(Beginning of Exercise material)
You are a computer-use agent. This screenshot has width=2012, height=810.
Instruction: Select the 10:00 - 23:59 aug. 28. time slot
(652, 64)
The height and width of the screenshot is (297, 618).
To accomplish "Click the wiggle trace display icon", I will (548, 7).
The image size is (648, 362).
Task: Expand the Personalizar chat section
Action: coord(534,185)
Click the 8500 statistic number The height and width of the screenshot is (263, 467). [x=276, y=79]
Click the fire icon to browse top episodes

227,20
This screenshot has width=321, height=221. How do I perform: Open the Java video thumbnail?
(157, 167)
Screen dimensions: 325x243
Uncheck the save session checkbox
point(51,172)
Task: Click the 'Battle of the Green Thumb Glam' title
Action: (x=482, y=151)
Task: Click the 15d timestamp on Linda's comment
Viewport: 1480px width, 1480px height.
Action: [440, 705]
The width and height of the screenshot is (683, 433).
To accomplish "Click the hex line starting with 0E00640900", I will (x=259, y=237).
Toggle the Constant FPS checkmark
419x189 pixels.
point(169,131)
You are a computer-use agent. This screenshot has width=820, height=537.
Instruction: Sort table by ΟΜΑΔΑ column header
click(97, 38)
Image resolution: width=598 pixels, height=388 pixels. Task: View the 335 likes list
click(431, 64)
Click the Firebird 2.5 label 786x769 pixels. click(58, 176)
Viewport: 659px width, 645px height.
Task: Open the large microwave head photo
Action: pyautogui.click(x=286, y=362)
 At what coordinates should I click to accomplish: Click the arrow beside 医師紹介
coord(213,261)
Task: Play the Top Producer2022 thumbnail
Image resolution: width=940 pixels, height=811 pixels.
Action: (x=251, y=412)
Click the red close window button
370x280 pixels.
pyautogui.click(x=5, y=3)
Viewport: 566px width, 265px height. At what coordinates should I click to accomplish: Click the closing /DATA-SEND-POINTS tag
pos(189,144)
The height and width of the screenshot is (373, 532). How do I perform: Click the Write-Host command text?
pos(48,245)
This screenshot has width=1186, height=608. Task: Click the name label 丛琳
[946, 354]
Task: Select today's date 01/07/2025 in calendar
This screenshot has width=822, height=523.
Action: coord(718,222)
(End of Exercise material)
What you have to do:
From the line that holds "Instruction: Sort table" to the last line of the records above, print each line exactly. Add nothing else.

Task solution:
Instruction: Sort table by ΟΜΑΔΑ column header
click(97, 38)
Image resolution: width=598 pixels, height=388 pixels. Task: View the 335 likes list
click(431, 64)
Click the Firebird 2.5 label 786x769 pixels. click(58, 176)
Viewport: 659px width, 645px height.
Task: Open the large microwave head photo
Action: pyautogui.click(x=286, y=362)
 At what coordinates should I click to accomplish: Click the arrow beside 医師紹介
coord(213,261)
Task: Play the Top Producer2022 thumbnail
Image resolution: width=940 pixels, height=811 pixels.
Action: (x=251, y=412)
Click the red close window button
370x280 pixels.
pyautogui.click(x=5, y=3)
Viewport: 566px width, 265px height. At what coordinates should I click to accomplish: Click the closing /DATA-SEND-POINTS tag
pos(189,144)
The height and width of the screenshot is (373, 532). How do I perform: Click the Write-Host command text?
pos(48,245)
This screenshot has width=1186, height=608. Task: Click the name label 丛琳
[946, 354]
Task: Select today's date 01/07/2025 in calendar
This screenshot has width=822, height=523.
Action: coord(718,222)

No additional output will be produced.